From 1 January 2014, the Capital Requirement Directive IV (“CRD”) and Alternative Investment Fund Managers (AIFMD) Directive (“the Directives”) established a revised regulatory capital framework governing the amount and nature of capital which credit institutions and investment firms must maintain. In the United Kingdom, the Directive has been implemented by the Financial Conduct Authority (“FCA”) in its Handbook of rules and guidance, including in particular in the Prudential Sourcebook for Investment Firms (“IFPRU”) and the Interim PrudentialSourcebook for Investment Business (“IPRU (INV)”).
The CRD framework consist of three ‘Pillars’:
- Pillar 1
Pillar 1 sets out the minimum capital amount that meets the firm’s credit, market and operational risk.
- Pillar 2
Pillar 2 requires ﬁrms to assess the risk exposures speciﬁc to their business and to calculate the amount of capital that should be held against those exposures. This has been implemented in the UK by the FCA as the Individual Capital Adequacy Assessment Process (“ICAAP”). FCA rules also establish a supervisory process for the FCA to challenge ﬁrms’ own assessments of their risk exposures and corresponding capital requirements. The amount of capital a ﬁrm is required to hold is the greater of the Pillar 1 and Pillar 2 values.
- Pillar 3
Pillar 3 requires public disclosure of qualitative and quantitative information about the underlying risk management controls and capital position of a firm.
The AIFMD adds further capital requirements based on the Alternative Investment Fund (“AIF”) assets under management and professional liability risks.
BASIS OF DISCLOSURE
The CRD sets out the provision for Pillar 3 disclosure. This document is designed to meet GFSL’s Pillar 3 obligations under Part Eight of the Capital Requirements Regulation (“CCR”) (part of CRD IV) by setting out the Firm’s risk management objectives and policies.

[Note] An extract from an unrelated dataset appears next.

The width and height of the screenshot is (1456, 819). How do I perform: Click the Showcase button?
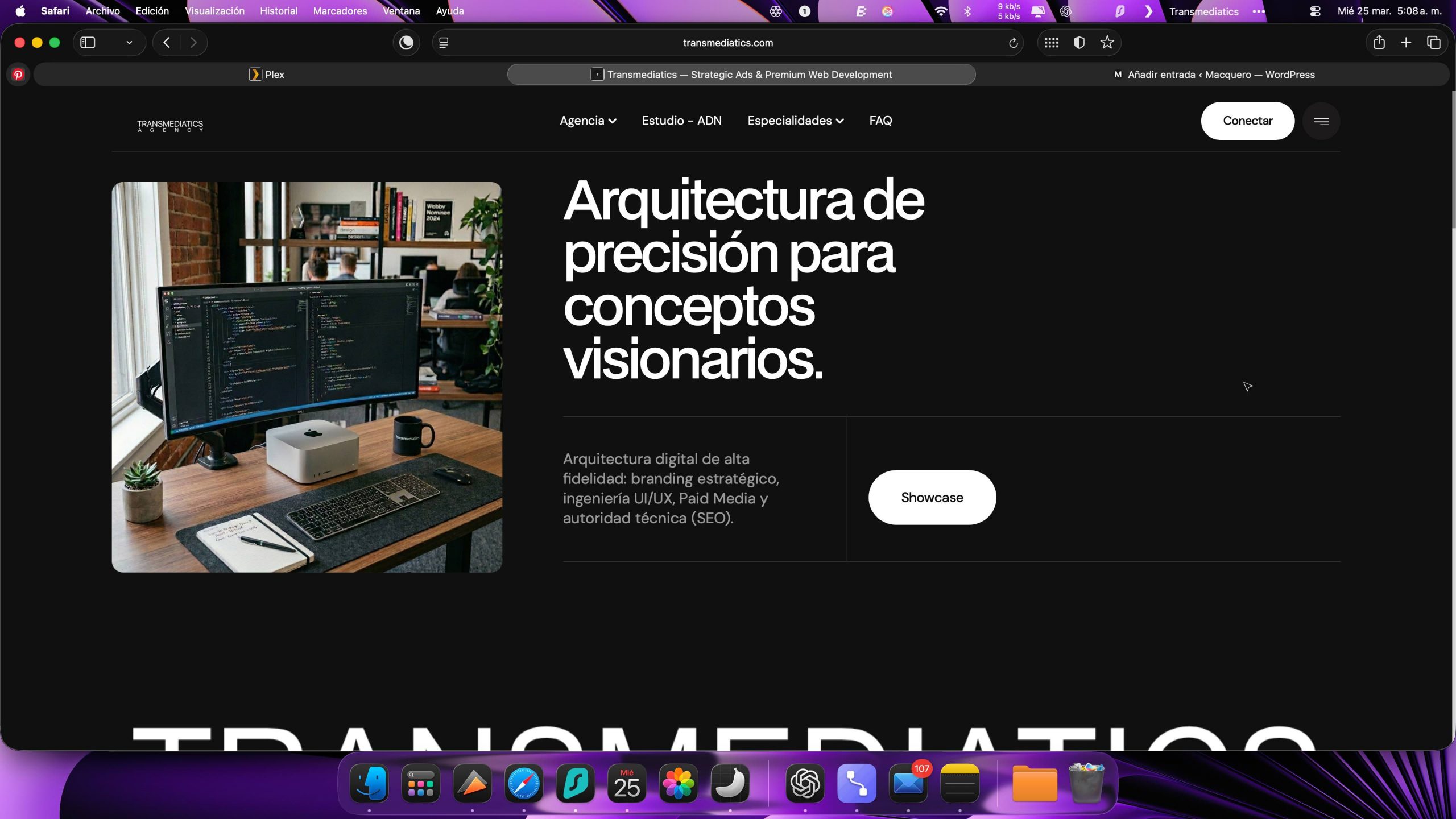[x=932, y=497]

The Firm is permitted to omit required disclosures if it holds a genuine believe that the information is immaterial such that its omission or misstatement would not be likely to change or influence the assessment or decision of a reader relying on that information for the purpose of making economic decisions.
In addition, the Firm may omit required disclosures where it believes that the information is regarded as proprietary or confidential. In our view, proprietary information is that which, if it were shared with the public, would undermine our competitive position. Information is considered to be confidential where there are obligations biding us to confidentiality with our client, suppliers and counterparties.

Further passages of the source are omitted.